Task to carry out ->
Return every record exactly as it appears. Leave nothing out.

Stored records
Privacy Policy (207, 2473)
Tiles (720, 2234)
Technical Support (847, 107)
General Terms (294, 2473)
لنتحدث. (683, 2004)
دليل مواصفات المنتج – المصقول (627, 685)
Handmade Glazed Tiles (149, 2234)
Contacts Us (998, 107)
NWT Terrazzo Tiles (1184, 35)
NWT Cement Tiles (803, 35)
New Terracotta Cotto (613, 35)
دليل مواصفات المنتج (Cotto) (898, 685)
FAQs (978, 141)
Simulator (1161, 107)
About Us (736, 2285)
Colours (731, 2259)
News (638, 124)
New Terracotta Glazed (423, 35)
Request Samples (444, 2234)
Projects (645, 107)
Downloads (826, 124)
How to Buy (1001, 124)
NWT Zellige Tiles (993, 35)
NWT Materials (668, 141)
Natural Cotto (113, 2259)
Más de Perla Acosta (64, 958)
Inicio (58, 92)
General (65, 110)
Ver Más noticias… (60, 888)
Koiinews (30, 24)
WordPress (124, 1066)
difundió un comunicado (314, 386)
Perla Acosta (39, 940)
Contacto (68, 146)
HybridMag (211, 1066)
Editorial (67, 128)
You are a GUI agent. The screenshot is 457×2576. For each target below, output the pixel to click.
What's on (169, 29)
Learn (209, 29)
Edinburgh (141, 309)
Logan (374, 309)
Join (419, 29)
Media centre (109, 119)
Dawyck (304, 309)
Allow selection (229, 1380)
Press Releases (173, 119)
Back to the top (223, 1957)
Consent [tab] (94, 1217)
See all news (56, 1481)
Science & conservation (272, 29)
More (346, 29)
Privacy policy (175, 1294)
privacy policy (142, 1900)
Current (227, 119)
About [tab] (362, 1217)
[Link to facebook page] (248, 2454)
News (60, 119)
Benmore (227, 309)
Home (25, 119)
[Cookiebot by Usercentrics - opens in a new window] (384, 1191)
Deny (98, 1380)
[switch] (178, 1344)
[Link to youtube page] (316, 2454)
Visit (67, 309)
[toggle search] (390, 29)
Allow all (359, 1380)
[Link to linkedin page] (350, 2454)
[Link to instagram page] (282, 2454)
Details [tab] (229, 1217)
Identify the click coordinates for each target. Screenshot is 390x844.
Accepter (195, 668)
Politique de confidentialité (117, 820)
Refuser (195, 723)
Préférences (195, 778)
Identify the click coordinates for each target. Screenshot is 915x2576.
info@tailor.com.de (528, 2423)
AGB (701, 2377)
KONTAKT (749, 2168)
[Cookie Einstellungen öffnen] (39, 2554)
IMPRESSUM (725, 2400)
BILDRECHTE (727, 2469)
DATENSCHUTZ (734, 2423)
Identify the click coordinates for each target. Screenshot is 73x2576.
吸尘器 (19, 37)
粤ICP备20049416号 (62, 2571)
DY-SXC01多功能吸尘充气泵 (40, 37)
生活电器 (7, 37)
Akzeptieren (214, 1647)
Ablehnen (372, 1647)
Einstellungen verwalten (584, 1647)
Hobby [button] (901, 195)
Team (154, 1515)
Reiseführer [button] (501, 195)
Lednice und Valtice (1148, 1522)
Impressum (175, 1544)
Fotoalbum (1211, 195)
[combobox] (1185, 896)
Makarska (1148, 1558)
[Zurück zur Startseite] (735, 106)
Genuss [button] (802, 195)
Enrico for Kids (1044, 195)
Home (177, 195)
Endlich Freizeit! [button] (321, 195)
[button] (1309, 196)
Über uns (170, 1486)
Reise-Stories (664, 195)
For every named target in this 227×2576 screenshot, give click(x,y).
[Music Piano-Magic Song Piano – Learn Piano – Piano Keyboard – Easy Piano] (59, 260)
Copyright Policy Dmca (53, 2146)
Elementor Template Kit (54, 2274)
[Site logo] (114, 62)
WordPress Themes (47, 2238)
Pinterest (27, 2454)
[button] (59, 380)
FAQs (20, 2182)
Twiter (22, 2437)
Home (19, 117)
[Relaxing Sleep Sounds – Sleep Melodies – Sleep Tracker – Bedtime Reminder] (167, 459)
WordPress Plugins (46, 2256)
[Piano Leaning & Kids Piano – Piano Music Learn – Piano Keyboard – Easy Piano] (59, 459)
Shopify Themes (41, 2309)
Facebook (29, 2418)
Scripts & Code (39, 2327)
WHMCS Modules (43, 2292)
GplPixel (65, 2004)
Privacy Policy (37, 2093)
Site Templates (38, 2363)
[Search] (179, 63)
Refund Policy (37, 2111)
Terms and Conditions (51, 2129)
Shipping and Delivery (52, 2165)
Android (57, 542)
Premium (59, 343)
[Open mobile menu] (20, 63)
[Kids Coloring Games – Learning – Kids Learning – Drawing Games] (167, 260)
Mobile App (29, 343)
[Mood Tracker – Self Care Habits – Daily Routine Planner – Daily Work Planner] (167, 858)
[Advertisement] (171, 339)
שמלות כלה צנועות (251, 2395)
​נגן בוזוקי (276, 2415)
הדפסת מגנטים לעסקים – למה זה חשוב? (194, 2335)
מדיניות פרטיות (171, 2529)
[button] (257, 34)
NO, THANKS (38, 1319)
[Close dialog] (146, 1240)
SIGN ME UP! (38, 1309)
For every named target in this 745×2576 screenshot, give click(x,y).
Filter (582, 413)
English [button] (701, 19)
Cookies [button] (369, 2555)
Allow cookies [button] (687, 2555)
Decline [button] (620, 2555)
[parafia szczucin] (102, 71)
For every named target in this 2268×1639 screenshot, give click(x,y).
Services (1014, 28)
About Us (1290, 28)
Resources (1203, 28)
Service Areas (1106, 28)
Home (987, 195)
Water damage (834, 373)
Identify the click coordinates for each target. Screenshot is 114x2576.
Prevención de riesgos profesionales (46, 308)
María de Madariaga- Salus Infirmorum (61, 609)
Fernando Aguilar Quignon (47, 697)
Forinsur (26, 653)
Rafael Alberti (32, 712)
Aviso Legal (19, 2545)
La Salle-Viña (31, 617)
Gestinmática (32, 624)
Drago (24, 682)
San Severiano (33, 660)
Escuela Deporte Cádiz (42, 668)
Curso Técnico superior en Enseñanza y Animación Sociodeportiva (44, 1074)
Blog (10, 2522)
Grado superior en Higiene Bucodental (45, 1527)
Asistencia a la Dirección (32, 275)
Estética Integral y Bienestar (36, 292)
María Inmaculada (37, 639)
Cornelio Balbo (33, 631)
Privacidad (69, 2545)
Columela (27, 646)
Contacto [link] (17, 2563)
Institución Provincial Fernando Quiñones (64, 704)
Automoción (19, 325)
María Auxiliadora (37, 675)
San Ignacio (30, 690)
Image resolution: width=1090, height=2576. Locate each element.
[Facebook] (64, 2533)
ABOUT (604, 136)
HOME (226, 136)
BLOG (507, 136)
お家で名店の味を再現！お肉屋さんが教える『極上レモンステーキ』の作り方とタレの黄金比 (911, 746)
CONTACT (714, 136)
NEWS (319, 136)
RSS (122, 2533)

Finished task ->
Privacy Policy (207, 2473)
Tiles (720, 2234)
Technical Support (847, 107)
General Terms (294, 2473)
لنتحدث. (683, 2004)
دليل مواصفات المنتج – المصقول (627, 685)
Handmade Glazed Tiles (149, 2234)
Contacts Us (998, 107)
NWT Terrazzo Tiles (1184, 35)
NWT Cement Tiles (803, 35)
New Terracotta Cotto (613, 35)
دليل مواصفات المنتج (Cotto) (898, 685)
FAQs (978, 141)
Simulator (1161, 107)
About Us (736, 2285)
Colours (731, 2259)
News (638, 124)
New Terracotta Glazed (423, 35)
Request Samples (444, 2234)
Projects (645, 107)
Downloads (826, 124)
How to Buy (1001, 124)
NWT Zellige Tiles (993, 35)
NWT Materials (668, 141)
Natural Cotto (113, 2259)
Más de Perla Acosta (64, 958)
Inicio (58, 92)
General (65, 110)
Ver Más noticias… (60, 888)
Koiinews (30, 24)
WordPress (124, 1066)
difundió un comunicado (314, 386)
Perla Acosta (39, 940)
Contacto (68, 146)
HybridMag (211, 1066)
Editorial (67, 128)
You are a GUI agent. The screenshot is 457×2576. For each target below, output the pixel to click.
What's on (169, 29)
Learn (209, 29)
Edinburgh (141, 309)
Logan (374, 309)
Join (419, 29)
Media centre (109, 119)
Dawyck (304, 309)
Allow selection (229, 1380)
Press Releases (173, 119)
Back to the top (223, 1957)
Consent [tab] (94, 1217)
See all news (56, 1481)
Science & conservation (272, 29)
More (346, 29)
Privacy policy (175, 1294)
privacy policy (142, 1900)
Current (227, 119)
About [tab] (362, 1217)
[Link to facebook page] (248, 2454)
News (60, 119)
Benmore (227, 309)
Home (25, 119)
[Cookiebot by Usercentrics - opens in a new window] (384, 1191)
Deny (98, 1380)
[switch] (178, 1344)
[Link to youtube page] (316, 2454)
Visit (67, 309)
[toggle search] (390, 29)
Allow all (359, 1380)
[Link to linkedin page] (350, 2454)
[Link to instagram page] (282, 2454)
Details [tab] (229, 1217)
Identify the click coordinates for each target. Screenshot is 390x844.
Accepter (195, 668)
Politique de confidentialité (117, 820)
Refuser (195, 723)
Préférences (195, 778)
Identify the click coordinates for each target. Screenshot is 915x2576.
info@tailor.com.de (528, 2423)
AGB (701, 2377)
KONTAKT (749, 2168)
[Cookie Einstellungen öffnen] (39, 2554)
IMPRESSUM (725, 2400)
BILDRECHTE (727, 2469)
DATENSCHUTZ (734, 2423)
Identify the click coordinates for each target. Screenshot is 73x2576.
吸尘器 (19, 37)
粤ICP备20049416号 (62, 2571)
DY-SXC01多功能吸尘充气泵 (40, 37)
生活电器 (7, 37)
Akzeptieren (214, 1647)
Ablehnen (372, 1647)
Einstellungen verwalten (584, 1647)
Hobby [button] (901, 195)
Team (154, 1515)
Reiseführer [button] (501, 195)
Lednice und Valtice (1148, 1522)
Impressum (175, 1544)
Fotoalbum (1211, 195)
[combobox] (1185, 896)
Makarska (1148, 1558)
[Zurück zur Startseite] (735, 106)
Genuss [button] (802, 195)
Enrico for Kids (1044, 195)
Home (177, 195)
Endlich Freizeit! [button] (321, 195)
[button] (1309, 196)
Über uns (170, 1486)
Reise-Stories (664, 195)
For every named target in this 227×2576 screenshot, give click(x,y).
[Music Piano-Magic Song Piano – Learn Piano – Piano Keyboard – Easy Piano] (59, 260)
Copyright Policy Dmca (53, 2146)
Elementor Template Kit (54, 2274)
[Site logo] (114, 62)
WordPress Themes (47, 2238)
Pinterest (27, 2454)
[button] (59, 380)
FAQs (20, 2182)
Twiter (22, 2437)
Home (19, 117)
[Relaxing Sleep Sounds – Sleep Melodies – Sleep Tracker – Bedtime Reminder] (167, 459)
WordPress Plugins (46, 2256)
[Piano Leaning & Kids Piano – Piano Music Learn – Piano Keyboard – Easy Piano] (59, 459)
Shopify Themes (41, 2309)
Facebook (29, 2418)
Scripts & Code (39, 2327)
WHMCS Modules (43, 2292)
GplPixel (65, 2004)
Privacy Policy (37, 2093)
Site Templates (38, 2363)
[Search] (179, 63)
Refund Policy (37, 2111)
Terms and Conditions (51, 2129)
Shipping and Delivery (52, 2165)
Android (57, 542)
Premium (59, 343)
[Open mobile menu] (20, 63)
[Kids Coloring Games – Learning – Kids Learning – Drawing Games] (167, 260)
Mobile App (29, 343)
[Mood Tracker – Self Care Habits – Daily Routine Planner – Daily Work Planner] (167, 858)
[Advertisement] (171, 339)
שמלות כלה צנועות (251, 2395)
​נגן בוזוקי (276, 2415)
הדפסת מגנטים לעסקים – למה זה חשוב? (194, 2335)
מדיניות פרטיות (171, 2529)
[button] (257, 34)
NO, THANKS (38, 1319)
[Close dialog] (146, 1240)
SIGN ME UP! (38, 1309)
For every named target in this 745×2576 screenshot, give click(x,y).
Filter (582, 413)
English [button] (701, 19)
Cookies [button] (369, 2555)
Allow cookies [button] (687, 2555)
Decline [button] (620, 2555)
[parafia szczucin] (102, 71)
For every named target in this 2268×1639 screenshot, give click(x,y).
Services (1014, 28)
About Us (1290, 28)
Resources (1203, 28)
Service Areas (1106, 28)
Home (987, 195)
Water damage (834, 373)
Identify the click coordinates for each target. Screenshot is 114x2576.
Prevención de riesgos profesionales (46, 308)
María de Madariaga- Salus Infirmorum (61, 609)
Fernando Aguilar Quignon (47, 697)
Forinsur (26, 653)
Rafael Alberti (32, 712)
Aviso Legal (19, 2545)
La Salle-Viña (31, 617)
Gestinmática (32, 624)
Drago (24, 682)
San Severiano (33, 660)
Escuela Deporte Cádiz (42, 668)
Curso Técnico superior en Enseñanza y Animación Sociodeportiva (44, 1074)
Blog (10, 2522)
Grado superior en Higiene Bucodental (45, 1527)
Asistencia a la Dirección (32, 275)
Estética Integral y Bienestar (36, 292)
María Inmaculada (37, 639)
Cornelio Balbo (33, 631)
Privacidad (69, 2545)
Columela (27, 646)
Contacto [link] (17, 2563)
Institución Provincial Fernando Quiñones (64, 704)
Automoción (19, 325)
María Auxiliadora (37, 675)
San Ignacio (30, 690)
Image resolution: width=1090, height=2576. Locate each element.
[Facebook] (64, 2533)
ABOUT (604, 136)
HOME (226, 136)
BLOG (507, 136)
お家で名店の味を再現！お肉屋さんが教える『極上レモンステーキ』の作り方とタレの黄金比 (911, 746)
CONTACT (714, 136)
NEWS (319, 136)
RSS (122, 2533)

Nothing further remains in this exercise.